Keywords: carcinoembryonic antigen, carbohydrate antigen 125, cytokeratin-19 fragment 21-1, New York esophageal cancer-1 antibody, hepatocyte growth factor
Introduction
Early detection and diagnostic biomarkers have the potential to improve lung cancer care. An accurate early detection biomarker could improve the efficiency of lung cancer screening, allowing more lung cancers to be found while minimizing the potential harms to those with a low likelihood of having lung cancer. An accurate diagnostic biomarker has the potential to improve the management of imaging findings, expediting therapy for early stage cancers while minimizing the risks from evaluating those with benign disease.

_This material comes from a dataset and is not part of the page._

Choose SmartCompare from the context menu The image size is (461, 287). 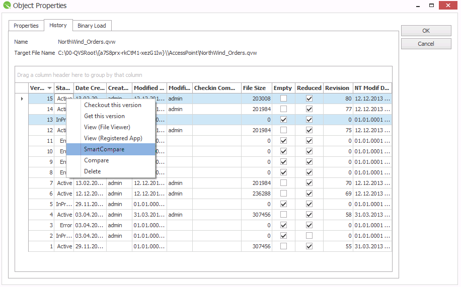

Biomarker development proceeds through a series of phases toward the goal of proving clinical utility. Clinical utility suggests that the outcomes of patient management decisions improve with the use of the biomarker when compared with current standard practice. As even biomarkers that are felt to be accurate can lead to clinical decisions that harm some while benefiting others, it is crucial that clinical utility is demonstrated. Prior to embarking on a clinical utility study, a discovered biomarker proceeds through phases of analytical validation, to ensure that the assay is robust and precise, and clinical validation, to determine the accuracy of the biomarker in the intended use population.1
A handful of molecular biomarker panels have reached the phase of clinical validation.2–4 The reported accuracies of these panels have been modest, leading to choices about whether to optimize sensitivity (rule-out test) or specificity (rule-in test). Recently, a panel of serum proteins and an autoantibody was developed based on prior evidence of an association between each of the components of the panel and the presence of lung cancer. The panel includes the following proteins: carcinoembryonic antigen (CEA), carbohydrate antigen 125 (CA125), cytokeratin-19 fragment 21-1 (CYFRA 21-1), and New York esophageal cancer-1 antibody (NY-ESO-1). Assays developed to measure the panel have been reported to have acceptable metrics of analytical validity, and a clinical validation study showed that the panel had a sensitivity of 74% at a specificity of 80%, using an algorithm that combines data from all 4 assays.5 This accuracy and the relatively low cost of the assays required to measure this panel relative to most omics-based platforms suggest a potential role as a diagnostic marker for lung cancer. It is unclear whether this accuracy would be improved by adding additional tumor-related antigens to the panel. Hepatocyte growth factor (HGF) levels have been associated with the presence and prognosis of lung cancer.6,7 An inexpensive assay is available to measure HGF making it a reasonable antigen to explore for optimizing the accuracy of the panel.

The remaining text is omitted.